Water, Sanitation and Dignity

Compiled by:
Risch Tratschin (seecon international gmbh)

Executive Summary

The lack of access to sanitation and the means of good hygiene is an assault against human dignity. Lack of a toilet in the home means millions of people have to spend time walking to unhealthy and sometimes unsafe locations to defecate. Household, school, and community sanitation not only impact on educational access and economic productivity, they are essential tools to enable communities to live in dignity and to realise their full potential. Human rights of equity and justice demand this issue to be addressed with highest priority.

What Does Dignity in Relation to Water and Sanitation Mean?

The term dignity signifies that a being has an innate right to respect and ethical treatment. Subject of historic philosophical debate, today dignity is often used to critique the situation of vulnerable groups (WIKIPEDIA 2011).

As the access to water and sanitation facilities is essential for human life, its improvement is also related to respect and dignity for those in need. For example, every human being deserves to be protected from the many health problems posed by poor disposal of excreta (GNANAKAN et al. 2004). But in 2010, still 2.6 billion people lack improved sanitation facilities, and 884 million people still do not use improved sources of drinking-water (WHO UNICEF 2010) (see also access to water and sanitation).

Direct contact to excreta is more or less unacceptable in different cultures all over the world (see also water sanitation and culture). The poor often must be content with polluted water and unhealthy and unsafe sanitation facilities. Not only do they face the pollution of their own defecation, but often have to live beside water bodies that have been released from urban sewers. While the rich can be identified with their bottles of mineral water, the poor must be content with polluted water from any source, mostly contaminated by the rich. Regarding sanitation, unsheltered or far away defecation options leave especially women exposed with a sense of shame (GNANAKAN et al. 2004).

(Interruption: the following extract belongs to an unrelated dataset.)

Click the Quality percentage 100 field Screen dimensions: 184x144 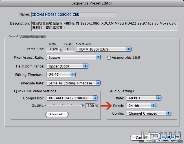(x=90, y=106)
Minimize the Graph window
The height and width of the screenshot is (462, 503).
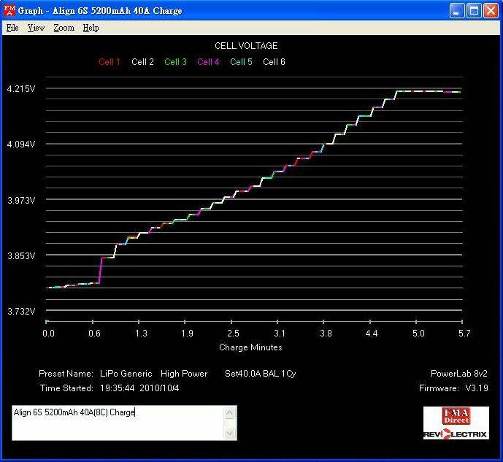pos(456,11)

This situation highlights the inequalities caused by the different access to water and sanitation. To fight these inequalities is a precondition to ensure a life in dignity for everybody.

Expanding access to water and sanitation is a moral and ethical imperative rooted in the cultural and religious traditions of societies around the world and enshrined in international human rights instruments (UNMP-TWS 2005). Both the right to water and sanitation are contained in important international legal documents. Particularly the right to sanitation entitles every person to access to, and use of, excreta and wastewater facilities and services that ensure privacy and dignity (see also right to water and sanitation).

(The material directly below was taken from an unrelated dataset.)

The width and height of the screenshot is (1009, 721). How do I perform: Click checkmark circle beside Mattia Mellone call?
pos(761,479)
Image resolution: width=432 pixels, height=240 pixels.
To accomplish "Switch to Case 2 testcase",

Groups Vulnerable to Indignity

Especially in developing countries, various societal groups are facing everyday life circumstances in relation to their access to water and sanitation which do not correspond to the concept of a life in dignity:

The Poor

(Adapted from GNANAKAN et al. 2004 & UNICEF 2006)


Due to absence of waste management, these community members in a semi-formal settlement in Kaolack, Senegal, are cleaning their water stream from solid waste. As access to clean water also has to do with dignity, this can also be seen as an act to restore their own dignity. Source: TRATSCHIN (2007)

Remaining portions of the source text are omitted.